Troppo giusto. Riflettiamo tutti qualche istante prima di ammettere che forse l’amaro retrogusto è dovuto a questo. Quando il prodotto è così perfettamente preconfezionato da toglierne ogni personalità, da fagocitarsi il carattere. Quello che gli fa alzare la voce, quello che gli permette di imporsi anche senza il politicamente corretto. Che non abbia vinto ancora una volta il “giusto”? I giornalisti con cui sediamo si animano davanti a quest’illuminazione che chiude 10 giorni deliranti.

“Ecco cos’era”! affermano. Non c’è possibilità di critica, non c’è modo di parlarne, di avere pareri discordanti con questo tipo di film. Fruisce per quel che è stato, ma perde valore nel presente in cui il compitino per casa è forse il frutto della difficoltà di andare controcorrente, oltre un deviante perbenismo che toglie ogni sfumatura per relegare lo spettatore nel magico regno dei benpensanti.

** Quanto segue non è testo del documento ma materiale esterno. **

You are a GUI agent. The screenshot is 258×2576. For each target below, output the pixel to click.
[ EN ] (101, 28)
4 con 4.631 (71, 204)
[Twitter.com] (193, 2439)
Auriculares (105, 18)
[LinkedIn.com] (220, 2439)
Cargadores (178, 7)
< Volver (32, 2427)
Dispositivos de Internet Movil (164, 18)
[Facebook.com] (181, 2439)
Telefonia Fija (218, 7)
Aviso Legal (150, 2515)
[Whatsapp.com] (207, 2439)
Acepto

Ci è voluto poco per riportare alla luce quelle anime deluse le cui penne stavano scrivendo più per inerzia che per passione. Nel mezzo di questa ritrovata discussione, l’occhio cade su un signore seduto in spiaggia che guarda il mare.

Ci avviciniamo, spinti da una curiosità ingiustificata ma che si è rivelata vincente.

Lavori qui”?

Sono un bagnino, osservo da qui ogni movimento, sono come una camera da presa”.

Potete immaginare come l’insolito sconosciuto ci abbia subito conquistati.

Da quest’incontro scaturisce la seconda e ultima conclusione targata “ultimi giorni di festival e dove trovarli”:

È da una prospettiva totalmente diversa che è possibile vedere lo straordinario.

Il gentile signore ci racconta di come abbia visto la “sua Venezia” trasformarsi. “Per me è stato come fare la respirazione bocca a bocca a qualcuno da rianimare. Quando torna a respirare, per qualche tempo senti che la tua esistenza ha senso, che quello che fai ha un valore”.

Ecco cos’è per lui questo festival. Non solo lusso e lustrini (anche, sia chiaro, ma non solo). Sono migliaia di persone che ci lavorano, sono turisti innamorati del cinema ma anche innamorati dell’Italia. Sono giovani, meno giovani e non più giovani che lavorano insieme per un obiettivo comune. E’ una città che è un’imperatrice silente e che per qualche giorno torna a parlare. Vestita di albe che segnano un nuovo inizio e di tramonti indelebili.

Mentre i colleghi si godono la ritrovata spinta conversativa, quest’uomo si gode l’indelebile tramonto dell’ultimo giorno di Festival. Nel mezzo, si impone un immenso senso di gratitudine. Grazie perché tutto questo è stato di nuovo possibile.